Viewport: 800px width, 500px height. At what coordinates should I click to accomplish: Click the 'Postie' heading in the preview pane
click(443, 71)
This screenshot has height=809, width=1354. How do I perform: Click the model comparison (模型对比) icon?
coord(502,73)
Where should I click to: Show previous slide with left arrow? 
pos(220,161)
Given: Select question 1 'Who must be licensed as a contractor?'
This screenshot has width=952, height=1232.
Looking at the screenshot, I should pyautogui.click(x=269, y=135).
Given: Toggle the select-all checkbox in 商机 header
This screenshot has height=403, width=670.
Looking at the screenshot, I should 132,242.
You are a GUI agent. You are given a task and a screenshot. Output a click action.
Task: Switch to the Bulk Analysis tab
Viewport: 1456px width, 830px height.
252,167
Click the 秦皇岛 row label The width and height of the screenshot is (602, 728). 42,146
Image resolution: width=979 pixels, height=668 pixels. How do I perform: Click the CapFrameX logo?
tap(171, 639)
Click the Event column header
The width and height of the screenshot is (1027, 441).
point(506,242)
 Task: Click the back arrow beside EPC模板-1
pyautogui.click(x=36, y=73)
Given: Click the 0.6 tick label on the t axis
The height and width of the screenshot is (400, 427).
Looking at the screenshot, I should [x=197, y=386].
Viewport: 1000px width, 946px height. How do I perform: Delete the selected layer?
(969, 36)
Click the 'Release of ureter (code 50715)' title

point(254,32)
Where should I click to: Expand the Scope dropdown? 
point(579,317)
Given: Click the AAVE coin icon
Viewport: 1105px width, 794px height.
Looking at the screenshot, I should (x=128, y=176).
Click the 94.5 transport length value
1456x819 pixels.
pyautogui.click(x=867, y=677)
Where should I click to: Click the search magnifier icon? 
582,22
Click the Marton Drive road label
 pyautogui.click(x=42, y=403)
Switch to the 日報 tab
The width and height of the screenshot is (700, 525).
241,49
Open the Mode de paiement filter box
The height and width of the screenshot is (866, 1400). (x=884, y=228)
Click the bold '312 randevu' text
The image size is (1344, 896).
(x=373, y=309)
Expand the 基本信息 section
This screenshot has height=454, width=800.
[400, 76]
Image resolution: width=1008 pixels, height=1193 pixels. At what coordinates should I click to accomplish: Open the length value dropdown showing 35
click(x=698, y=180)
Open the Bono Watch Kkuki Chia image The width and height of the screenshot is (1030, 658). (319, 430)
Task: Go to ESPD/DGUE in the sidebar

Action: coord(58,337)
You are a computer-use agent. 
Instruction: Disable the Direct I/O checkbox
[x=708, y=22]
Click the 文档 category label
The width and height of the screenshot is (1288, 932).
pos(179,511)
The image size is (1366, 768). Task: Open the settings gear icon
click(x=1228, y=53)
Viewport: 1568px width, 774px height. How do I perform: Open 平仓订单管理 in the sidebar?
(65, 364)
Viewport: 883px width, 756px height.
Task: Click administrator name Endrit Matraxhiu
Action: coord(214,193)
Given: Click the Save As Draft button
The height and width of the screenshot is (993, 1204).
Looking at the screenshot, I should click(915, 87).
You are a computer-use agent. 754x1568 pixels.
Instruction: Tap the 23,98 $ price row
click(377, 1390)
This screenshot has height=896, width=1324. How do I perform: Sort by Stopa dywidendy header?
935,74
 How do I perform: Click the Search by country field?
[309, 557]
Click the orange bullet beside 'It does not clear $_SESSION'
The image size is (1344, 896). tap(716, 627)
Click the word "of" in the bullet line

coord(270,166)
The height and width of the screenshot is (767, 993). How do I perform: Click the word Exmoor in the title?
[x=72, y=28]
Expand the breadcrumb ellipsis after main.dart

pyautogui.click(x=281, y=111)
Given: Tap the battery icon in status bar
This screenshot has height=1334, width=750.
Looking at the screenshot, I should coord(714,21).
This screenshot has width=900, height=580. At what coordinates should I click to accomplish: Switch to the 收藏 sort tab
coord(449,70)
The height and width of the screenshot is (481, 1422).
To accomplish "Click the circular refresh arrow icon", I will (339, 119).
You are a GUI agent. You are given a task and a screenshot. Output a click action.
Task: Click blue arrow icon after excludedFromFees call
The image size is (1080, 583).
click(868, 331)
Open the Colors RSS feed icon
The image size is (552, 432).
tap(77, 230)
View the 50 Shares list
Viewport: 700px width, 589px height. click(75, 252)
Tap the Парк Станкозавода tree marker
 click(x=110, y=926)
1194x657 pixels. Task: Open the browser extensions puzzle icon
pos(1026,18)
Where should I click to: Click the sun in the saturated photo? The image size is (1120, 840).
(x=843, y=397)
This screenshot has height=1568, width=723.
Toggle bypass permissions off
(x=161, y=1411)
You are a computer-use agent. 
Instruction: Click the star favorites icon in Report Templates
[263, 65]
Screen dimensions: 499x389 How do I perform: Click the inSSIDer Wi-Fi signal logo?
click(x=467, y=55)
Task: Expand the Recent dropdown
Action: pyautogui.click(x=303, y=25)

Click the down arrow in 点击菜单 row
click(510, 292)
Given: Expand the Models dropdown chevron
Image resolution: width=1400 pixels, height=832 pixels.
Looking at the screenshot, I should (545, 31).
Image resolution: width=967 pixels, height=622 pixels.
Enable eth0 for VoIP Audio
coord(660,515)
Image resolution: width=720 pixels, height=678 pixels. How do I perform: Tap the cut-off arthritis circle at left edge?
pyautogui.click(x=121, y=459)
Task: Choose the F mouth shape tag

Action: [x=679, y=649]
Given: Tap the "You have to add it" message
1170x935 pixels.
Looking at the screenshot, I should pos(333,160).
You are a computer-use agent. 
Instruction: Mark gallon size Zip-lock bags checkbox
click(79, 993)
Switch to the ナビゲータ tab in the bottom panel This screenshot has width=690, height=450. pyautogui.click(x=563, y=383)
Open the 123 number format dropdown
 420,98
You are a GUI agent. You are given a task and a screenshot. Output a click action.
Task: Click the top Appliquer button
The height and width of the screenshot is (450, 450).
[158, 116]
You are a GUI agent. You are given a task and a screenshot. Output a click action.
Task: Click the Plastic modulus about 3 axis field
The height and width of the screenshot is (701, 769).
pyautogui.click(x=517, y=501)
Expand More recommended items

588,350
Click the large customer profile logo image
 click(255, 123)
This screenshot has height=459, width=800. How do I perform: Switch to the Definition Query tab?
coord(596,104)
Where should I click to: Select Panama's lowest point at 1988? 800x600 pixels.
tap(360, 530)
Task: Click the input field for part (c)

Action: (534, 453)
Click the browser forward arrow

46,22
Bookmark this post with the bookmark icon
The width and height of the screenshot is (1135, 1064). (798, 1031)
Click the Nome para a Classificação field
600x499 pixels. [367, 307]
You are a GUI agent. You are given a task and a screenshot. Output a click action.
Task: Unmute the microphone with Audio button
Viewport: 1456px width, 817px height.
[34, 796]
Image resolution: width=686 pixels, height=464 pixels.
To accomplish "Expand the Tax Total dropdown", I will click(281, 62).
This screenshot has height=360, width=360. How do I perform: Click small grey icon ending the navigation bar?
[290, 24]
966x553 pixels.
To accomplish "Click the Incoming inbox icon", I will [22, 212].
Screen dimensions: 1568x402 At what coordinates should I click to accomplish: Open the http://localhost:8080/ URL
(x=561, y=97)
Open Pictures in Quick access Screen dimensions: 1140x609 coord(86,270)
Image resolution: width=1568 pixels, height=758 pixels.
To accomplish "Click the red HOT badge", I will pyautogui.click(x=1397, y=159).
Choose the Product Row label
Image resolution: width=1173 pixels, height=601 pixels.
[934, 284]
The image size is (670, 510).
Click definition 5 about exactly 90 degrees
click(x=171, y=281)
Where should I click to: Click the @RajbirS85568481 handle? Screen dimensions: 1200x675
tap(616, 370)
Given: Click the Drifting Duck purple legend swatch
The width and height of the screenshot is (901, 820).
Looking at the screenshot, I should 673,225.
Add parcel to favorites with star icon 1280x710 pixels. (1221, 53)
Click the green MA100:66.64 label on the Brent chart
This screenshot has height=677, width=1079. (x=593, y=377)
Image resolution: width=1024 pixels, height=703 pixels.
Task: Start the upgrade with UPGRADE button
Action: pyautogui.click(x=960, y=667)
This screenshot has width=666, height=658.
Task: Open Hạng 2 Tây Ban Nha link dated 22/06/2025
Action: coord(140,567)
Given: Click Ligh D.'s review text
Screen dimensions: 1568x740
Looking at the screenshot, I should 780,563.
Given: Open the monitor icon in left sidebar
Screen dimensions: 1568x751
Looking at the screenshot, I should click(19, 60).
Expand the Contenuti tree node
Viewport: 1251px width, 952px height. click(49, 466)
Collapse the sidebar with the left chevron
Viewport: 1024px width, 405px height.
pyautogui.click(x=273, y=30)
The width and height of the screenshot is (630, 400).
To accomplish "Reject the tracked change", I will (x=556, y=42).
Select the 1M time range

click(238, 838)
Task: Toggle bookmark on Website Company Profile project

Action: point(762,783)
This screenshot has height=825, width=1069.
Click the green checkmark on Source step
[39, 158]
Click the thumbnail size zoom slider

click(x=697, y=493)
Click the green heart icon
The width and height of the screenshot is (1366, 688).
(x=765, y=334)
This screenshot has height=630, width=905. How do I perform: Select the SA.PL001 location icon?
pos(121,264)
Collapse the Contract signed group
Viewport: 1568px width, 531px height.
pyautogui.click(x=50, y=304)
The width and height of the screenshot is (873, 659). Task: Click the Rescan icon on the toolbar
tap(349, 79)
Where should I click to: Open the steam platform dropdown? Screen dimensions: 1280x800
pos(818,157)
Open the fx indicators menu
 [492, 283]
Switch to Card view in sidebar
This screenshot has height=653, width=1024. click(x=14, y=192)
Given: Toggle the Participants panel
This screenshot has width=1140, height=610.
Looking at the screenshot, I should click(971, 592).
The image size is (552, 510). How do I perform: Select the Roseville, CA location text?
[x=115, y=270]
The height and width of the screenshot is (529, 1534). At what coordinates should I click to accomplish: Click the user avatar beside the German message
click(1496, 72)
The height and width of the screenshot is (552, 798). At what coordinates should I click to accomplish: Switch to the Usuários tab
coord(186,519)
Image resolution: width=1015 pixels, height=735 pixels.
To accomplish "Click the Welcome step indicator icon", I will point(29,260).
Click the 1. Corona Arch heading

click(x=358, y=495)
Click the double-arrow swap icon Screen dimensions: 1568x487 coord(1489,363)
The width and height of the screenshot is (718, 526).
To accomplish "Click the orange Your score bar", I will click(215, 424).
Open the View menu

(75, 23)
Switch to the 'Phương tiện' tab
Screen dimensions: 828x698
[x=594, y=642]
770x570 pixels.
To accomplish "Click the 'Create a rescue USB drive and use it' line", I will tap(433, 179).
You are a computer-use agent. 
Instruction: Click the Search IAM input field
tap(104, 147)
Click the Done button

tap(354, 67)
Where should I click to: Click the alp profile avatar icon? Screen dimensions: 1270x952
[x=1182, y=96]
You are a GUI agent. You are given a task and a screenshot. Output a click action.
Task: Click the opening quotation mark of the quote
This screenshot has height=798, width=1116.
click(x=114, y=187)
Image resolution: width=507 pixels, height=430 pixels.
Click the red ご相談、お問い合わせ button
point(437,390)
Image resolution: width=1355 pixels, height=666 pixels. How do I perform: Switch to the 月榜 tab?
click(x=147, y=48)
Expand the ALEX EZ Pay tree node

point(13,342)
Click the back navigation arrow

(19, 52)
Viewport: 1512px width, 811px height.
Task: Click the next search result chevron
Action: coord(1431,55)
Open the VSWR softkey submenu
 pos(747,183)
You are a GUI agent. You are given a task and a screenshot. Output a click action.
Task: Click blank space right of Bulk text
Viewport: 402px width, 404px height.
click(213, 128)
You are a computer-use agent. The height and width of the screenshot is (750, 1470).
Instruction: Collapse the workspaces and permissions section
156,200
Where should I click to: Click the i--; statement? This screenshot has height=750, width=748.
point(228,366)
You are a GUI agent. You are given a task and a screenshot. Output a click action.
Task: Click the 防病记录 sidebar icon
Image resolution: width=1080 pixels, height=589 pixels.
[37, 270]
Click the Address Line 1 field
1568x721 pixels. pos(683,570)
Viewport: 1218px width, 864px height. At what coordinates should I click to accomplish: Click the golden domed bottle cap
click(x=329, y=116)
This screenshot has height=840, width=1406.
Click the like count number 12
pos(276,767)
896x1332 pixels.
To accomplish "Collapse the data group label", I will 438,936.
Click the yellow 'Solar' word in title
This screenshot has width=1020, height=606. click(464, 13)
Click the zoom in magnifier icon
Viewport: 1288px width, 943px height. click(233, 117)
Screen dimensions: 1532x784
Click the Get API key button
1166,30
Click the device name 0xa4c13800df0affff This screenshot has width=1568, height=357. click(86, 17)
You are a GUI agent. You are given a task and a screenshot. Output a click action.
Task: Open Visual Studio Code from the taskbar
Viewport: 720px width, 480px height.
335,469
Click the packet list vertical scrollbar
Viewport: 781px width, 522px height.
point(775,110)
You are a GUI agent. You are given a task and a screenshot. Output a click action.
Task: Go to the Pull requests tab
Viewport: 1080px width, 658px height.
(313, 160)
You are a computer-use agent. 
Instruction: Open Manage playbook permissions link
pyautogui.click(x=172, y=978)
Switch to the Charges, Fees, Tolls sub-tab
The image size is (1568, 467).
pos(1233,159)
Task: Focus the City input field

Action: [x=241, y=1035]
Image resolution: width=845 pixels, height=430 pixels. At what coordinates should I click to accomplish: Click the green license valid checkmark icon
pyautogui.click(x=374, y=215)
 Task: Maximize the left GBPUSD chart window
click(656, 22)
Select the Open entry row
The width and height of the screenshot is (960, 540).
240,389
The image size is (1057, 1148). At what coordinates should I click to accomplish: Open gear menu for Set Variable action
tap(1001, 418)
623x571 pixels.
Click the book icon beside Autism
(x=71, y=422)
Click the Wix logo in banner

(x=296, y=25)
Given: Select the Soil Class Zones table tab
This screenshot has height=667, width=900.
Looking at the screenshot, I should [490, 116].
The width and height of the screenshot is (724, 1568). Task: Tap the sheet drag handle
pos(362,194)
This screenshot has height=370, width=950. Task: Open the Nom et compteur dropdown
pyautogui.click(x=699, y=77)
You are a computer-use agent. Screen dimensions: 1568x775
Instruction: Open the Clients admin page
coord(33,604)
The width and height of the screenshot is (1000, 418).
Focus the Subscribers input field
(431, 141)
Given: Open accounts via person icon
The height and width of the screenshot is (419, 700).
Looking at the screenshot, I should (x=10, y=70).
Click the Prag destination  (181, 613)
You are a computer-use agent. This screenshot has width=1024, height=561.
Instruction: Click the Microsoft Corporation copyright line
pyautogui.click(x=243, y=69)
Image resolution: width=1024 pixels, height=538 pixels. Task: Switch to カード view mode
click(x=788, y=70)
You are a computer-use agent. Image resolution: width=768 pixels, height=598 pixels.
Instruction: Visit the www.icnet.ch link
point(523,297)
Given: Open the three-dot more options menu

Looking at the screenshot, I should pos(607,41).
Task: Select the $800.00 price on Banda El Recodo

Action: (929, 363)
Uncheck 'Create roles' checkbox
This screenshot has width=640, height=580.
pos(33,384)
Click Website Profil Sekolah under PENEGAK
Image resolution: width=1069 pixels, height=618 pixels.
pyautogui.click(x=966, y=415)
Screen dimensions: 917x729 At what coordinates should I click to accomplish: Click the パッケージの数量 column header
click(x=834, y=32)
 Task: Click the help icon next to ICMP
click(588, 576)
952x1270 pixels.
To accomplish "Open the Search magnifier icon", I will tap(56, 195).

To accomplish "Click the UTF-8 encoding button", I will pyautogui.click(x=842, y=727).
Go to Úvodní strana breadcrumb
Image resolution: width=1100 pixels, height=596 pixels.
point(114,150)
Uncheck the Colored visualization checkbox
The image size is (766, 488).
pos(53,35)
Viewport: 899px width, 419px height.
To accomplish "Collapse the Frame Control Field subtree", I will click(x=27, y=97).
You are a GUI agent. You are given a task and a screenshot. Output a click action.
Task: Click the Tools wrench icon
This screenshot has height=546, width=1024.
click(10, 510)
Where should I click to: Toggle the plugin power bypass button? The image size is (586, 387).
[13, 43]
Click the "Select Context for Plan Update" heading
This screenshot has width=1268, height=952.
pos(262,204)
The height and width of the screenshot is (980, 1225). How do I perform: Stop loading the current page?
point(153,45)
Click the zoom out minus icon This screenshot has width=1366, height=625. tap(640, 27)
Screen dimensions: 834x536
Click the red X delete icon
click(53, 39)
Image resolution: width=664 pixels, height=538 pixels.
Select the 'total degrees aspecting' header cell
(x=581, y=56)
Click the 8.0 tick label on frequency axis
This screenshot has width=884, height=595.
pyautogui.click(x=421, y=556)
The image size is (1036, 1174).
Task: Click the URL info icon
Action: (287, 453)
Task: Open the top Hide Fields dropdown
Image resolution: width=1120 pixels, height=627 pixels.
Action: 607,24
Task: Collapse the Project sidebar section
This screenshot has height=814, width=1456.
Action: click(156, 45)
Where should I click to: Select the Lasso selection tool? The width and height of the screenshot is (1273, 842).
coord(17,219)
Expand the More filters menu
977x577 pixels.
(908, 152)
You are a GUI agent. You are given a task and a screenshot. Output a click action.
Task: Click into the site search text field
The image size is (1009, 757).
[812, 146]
○ ○ ○
* _HOW TO COMPLETE THIS TASK_: Copy back the listing above exactly, but only from the line with "have to add" through the line with "Image resolution: width=1568", both ends included.

* _EXERCISE SOLUTION_:
Given: Tap the "You have to add it" message
1170x935 pixels.
Looking at the screenshot, I should pos(333,160).
You are a computer-use agent. 
Instruction: Mark gallon size Zip-lock bags checkbox
click(79, 993)
Switch to the ナビゲータ tab in the bottom panel This screenshot has width=690, height=450. pyautogui.click(x=563, y=383)
Open the 123 number format dropdown
 420,98
You are a GUI agent. You are given a task and a screenshot. Output a click action.
Task: Click the top Appliquer button
The height and width of the screenshot is (450, 450).
[158, 116]
You are a GUI agent. You are given a task and a screenshot. Output a click action.
Task: Click the Plastic modulus about 3 axis field
The height and width of the screenshot is (701, 769).
pyautogui.click(x=517, y=501)
Expand More recommended items

588,350
Click the large customer profile logo image
 click(255, 123)
This screenshot has height=459, width=800. How do I perform: Switch to the Definition Query tab?
coord(596,104)
Where should I click to: Select Panama's lowest point at 1988? 800x600 pixels.
tap(360, 530)
Task: Click the input field for part (c)

Action: (534, 453)
Click the browser forward arrow

46,22
Bookmark this post with the bookmark icon
The width and height of the screenshot is (1135, 1064). (798, 1031)
Click the Nome para a Classificação field
600x499 pixels. [367, 307]
You are a GUI agent. You are given a task and a screenshot. Output a click action.
Task: Unmute the microphone with Audio button
Viewport: 1456px width, 817px height.
[34, 796]
Image resolution: width=686 pixels, height=464 pixels.
To accomplish "Expand the Tax Total dropdown", I will click(281, 62).
This screenshot has height=360, width=360. How do I perform: Click small grey icon ending the navigation bar?
[290, 24]
966x553 pixels.
To accomplish "Click the Incoming inbox icon", I will [22, 212].
Screen dimensions: 1568x402 At what coordinates should I click to accomplish: Open the http://localhost:8080/ URL
(x=561, y=97)
Open Pictures in Quick access Screen dimensions: 1140x609 coord(86,270)
Image resolution: width=1568 pixels, height=758 pixels.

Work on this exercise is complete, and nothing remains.